Your first XGBoost Model

  • Print our data to see our features and put our data into a DMatrix
  • Create an XGBoost model with xgb.train
  • Based on our problem, decide on a evaluation metric with the parameter eval_metric
  • Improve performance with cross validation xgb.cv
  • Visualize XGBoost trees with xgb.plot_tree

Digging into Parameters

  • List all the parameters in an XGBoost model
  • Follow proper parameter coding conventions with a dictionary, e.g., params = {"objective":"reg:linear", "max_depth":2}
  • Try different parameters and cover what they do (including how they impact model complexity):
    • booster
    • num_boost_round
    • objective
    • max_depth
    • num_trees
    • n_estimator
    • min_child_weight
    • early_stopping_rounds
    • fold
    • lambda, gamma and alpha for regularization

Hyperparameter tuning

  • Use XGBoost's Scikit-Learn API
  • Grid search with scikit-learn's GridSearchCV
  • Random search with scikit-learn's RandomizedSearchCV
  • Have a pre-trained model ready to show how well we can tune and improve performance if given time.

Ending slides

  • Recap of what we learned
  • What are the limits of gradient boosting?
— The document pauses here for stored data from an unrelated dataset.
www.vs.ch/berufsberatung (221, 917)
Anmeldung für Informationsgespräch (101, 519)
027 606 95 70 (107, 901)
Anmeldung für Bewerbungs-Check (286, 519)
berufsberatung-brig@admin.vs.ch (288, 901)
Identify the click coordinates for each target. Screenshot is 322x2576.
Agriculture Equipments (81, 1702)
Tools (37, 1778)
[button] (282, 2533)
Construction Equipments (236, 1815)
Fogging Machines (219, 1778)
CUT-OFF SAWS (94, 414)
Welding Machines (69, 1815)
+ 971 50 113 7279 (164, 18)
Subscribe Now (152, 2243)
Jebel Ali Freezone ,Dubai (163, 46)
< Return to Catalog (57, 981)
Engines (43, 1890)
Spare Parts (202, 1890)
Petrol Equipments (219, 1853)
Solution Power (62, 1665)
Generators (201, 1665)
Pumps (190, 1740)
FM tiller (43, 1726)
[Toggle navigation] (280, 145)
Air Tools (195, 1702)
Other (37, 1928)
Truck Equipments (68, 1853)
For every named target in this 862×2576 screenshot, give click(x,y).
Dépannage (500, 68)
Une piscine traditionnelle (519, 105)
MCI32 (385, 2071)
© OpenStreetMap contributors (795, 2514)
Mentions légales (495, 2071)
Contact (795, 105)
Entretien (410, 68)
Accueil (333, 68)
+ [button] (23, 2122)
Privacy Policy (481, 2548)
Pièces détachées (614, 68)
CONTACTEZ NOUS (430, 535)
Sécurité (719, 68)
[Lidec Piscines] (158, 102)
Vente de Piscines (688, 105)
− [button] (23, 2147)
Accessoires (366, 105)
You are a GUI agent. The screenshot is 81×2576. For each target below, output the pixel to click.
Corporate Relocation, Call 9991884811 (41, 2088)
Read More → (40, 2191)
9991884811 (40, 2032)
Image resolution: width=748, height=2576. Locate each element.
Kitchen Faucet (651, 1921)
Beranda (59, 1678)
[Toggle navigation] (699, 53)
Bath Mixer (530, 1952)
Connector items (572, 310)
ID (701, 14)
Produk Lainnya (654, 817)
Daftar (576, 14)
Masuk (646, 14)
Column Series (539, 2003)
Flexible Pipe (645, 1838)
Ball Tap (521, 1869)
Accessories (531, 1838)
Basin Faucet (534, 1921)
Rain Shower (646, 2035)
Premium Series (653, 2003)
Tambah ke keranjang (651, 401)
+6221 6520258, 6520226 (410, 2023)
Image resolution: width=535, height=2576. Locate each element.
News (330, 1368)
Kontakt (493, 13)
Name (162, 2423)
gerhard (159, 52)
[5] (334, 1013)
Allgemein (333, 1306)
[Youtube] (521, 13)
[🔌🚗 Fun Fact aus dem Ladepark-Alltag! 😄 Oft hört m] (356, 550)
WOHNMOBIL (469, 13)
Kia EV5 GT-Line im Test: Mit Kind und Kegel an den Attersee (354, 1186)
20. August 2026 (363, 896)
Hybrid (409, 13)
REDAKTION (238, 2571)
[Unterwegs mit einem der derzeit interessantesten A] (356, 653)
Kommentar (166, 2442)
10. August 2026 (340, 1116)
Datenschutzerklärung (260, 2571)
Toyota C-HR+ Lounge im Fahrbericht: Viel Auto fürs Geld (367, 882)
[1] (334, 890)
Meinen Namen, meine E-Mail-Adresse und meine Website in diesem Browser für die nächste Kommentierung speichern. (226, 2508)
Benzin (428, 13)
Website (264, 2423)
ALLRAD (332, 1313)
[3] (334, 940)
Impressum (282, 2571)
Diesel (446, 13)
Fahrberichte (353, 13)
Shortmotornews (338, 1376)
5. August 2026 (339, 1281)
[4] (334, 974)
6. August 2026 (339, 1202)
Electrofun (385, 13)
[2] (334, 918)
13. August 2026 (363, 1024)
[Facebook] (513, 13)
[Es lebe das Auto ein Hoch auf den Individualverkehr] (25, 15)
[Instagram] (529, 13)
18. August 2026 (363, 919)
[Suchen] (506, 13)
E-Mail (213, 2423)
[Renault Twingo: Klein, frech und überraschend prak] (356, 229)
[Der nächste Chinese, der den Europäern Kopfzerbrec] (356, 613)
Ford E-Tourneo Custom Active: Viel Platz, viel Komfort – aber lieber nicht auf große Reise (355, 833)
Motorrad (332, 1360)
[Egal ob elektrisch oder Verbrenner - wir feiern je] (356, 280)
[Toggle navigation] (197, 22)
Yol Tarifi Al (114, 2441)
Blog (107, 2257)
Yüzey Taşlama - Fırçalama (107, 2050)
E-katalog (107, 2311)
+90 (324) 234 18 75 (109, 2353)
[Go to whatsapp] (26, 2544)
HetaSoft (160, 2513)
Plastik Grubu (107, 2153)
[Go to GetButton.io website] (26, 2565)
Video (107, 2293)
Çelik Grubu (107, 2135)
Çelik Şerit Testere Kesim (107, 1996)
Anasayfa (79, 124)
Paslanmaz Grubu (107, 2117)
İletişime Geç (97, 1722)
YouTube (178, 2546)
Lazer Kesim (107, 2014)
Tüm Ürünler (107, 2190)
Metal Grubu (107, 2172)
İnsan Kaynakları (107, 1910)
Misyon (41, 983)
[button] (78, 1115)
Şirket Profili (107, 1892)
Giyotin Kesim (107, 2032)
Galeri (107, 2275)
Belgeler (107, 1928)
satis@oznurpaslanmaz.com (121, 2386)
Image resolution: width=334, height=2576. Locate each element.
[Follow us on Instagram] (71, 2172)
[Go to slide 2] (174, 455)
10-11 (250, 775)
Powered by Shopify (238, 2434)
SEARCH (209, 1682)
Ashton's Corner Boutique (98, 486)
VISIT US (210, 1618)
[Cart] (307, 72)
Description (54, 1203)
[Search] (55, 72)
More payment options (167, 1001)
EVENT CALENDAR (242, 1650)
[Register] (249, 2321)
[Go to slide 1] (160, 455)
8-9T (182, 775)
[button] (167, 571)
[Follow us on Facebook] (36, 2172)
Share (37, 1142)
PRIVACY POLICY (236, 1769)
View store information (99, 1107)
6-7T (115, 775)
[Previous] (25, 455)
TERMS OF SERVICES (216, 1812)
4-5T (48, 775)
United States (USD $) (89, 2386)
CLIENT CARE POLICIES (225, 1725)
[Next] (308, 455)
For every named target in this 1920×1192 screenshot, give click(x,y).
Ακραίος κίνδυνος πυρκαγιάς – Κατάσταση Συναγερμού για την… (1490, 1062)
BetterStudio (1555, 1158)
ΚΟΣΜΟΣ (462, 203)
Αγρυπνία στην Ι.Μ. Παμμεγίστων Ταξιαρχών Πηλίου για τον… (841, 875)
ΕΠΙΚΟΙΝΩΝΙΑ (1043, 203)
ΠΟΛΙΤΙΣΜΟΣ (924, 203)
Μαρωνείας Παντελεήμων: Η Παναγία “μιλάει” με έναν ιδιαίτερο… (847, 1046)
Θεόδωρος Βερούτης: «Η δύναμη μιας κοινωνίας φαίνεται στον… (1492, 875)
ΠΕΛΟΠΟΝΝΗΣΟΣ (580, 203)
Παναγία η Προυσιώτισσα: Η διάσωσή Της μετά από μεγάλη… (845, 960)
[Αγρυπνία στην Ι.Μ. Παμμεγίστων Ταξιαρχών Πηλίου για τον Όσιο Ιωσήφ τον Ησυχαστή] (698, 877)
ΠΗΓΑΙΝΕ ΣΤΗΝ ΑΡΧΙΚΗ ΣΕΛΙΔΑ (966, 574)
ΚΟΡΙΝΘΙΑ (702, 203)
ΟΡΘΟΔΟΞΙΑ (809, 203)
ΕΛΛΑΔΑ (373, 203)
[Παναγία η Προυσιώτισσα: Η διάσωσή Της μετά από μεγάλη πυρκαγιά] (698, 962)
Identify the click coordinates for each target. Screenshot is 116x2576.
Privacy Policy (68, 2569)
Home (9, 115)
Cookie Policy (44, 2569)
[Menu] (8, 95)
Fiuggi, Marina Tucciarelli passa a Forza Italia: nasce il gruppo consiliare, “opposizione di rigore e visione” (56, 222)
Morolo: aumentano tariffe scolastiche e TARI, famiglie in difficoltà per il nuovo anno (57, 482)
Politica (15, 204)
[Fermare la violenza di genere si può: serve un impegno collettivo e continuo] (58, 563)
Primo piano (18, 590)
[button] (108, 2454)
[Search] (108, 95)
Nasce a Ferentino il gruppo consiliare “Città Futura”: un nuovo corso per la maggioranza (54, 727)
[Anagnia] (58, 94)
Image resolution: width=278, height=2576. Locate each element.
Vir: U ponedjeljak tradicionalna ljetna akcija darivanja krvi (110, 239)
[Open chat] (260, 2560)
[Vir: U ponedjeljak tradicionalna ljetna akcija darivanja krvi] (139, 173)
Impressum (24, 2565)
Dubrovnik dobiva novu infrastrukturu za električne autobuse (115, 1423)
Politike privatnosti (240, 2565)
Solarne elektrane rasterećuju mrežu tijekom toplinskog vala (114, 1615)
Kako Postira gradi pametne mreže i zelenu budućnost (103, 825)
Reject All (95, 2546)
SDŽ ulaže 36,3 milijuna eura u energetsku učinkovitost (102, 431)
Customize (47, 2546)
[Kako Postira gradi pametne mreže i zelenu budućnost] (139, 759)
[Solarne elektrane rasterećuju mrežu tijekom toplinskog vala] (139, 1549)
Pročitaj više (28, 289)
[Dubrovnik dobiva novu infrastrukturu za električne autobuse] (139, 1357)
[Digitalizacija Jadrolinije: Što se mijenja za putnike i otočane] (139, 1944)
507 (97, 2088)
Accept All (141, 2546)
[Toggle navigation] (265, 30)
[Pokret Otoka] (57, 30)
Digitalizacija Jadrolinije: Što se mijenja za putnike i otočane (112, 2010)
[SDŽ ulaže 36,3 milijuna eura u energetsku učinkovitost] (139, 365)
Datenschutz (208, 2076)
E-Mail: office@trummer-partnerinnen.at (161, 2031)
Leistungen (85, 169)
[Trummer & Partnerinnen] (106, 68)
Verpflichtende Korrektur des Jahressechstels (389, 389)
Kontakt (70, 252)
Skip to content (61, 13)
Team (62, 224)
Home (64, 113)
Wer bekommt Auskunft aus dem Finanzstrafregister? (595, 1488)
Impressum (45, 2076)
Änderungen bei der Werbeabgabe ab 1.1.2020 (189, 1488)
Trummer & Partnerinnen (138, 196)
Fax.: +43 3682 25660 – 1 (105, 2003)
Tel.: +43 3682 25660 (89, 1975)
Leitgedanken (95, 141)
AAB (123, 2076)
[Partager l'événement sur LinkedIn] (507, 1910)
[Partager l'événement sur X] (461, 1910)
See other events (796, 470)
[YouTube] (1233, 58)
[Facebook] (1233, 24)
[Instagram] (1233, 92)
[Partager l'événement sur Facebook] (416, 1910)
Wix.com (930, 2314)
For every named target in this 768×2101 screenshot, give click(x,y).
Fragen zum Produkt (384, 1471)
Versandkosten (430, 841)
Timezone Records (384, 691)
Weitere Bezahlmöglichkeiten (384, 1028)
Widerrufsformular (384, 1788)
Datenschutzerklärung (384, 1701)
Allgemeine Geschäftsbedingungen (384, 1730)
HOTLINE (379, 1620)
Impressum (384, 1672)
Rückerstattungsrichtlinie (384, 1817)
When should it not be used?
  • Briefly discuss how XGBoost can be used for regression since the session focused on a classification problem. Note this should be short because XGBoost outputs a probability value for classification problems.
  • Call to action and course recommendations

Authoring your session

To get yourself started with setting up your live session, follow the steps below:

  1. Download and install the "Open in Colabs" extension from here. This will let you take any jupyter notebook you see in a GitHub repository and open it as a temporary Colabs link.
  2. Upload your dataset(s) to the data folder.
  3. Upload your images, gifs, or any other assets you want to use in the notebook in the assets folder.
  4. Check out the notebooks templates in the notebooks folder, and keep the template you want for your session while deleting all remaining ones.
  5. Preview your desired notebook, press on "Open in Colabs" extension - and start developing your content in colabs (which will act as the solution code to the session). ⚠️ Important ⚠️ Your progress will not be saved on Google Colabs since it's a temporary link. To save your progress, make sure to press on File, Save a copy in GitHub and follow remaining prompts. You can also download the notebook locally and develop the content there as long you test out that the syntax works on Colabs as well.
  6. Once your notebooks is ready to go, give it the name session_name_solution.ipynb create an empty version of the Notebook to be filled out by you and learners during the session, end the file name with session_name_learners.ipynb.
  7. Create Colabs links for both sessions and save them in notebooks 🎉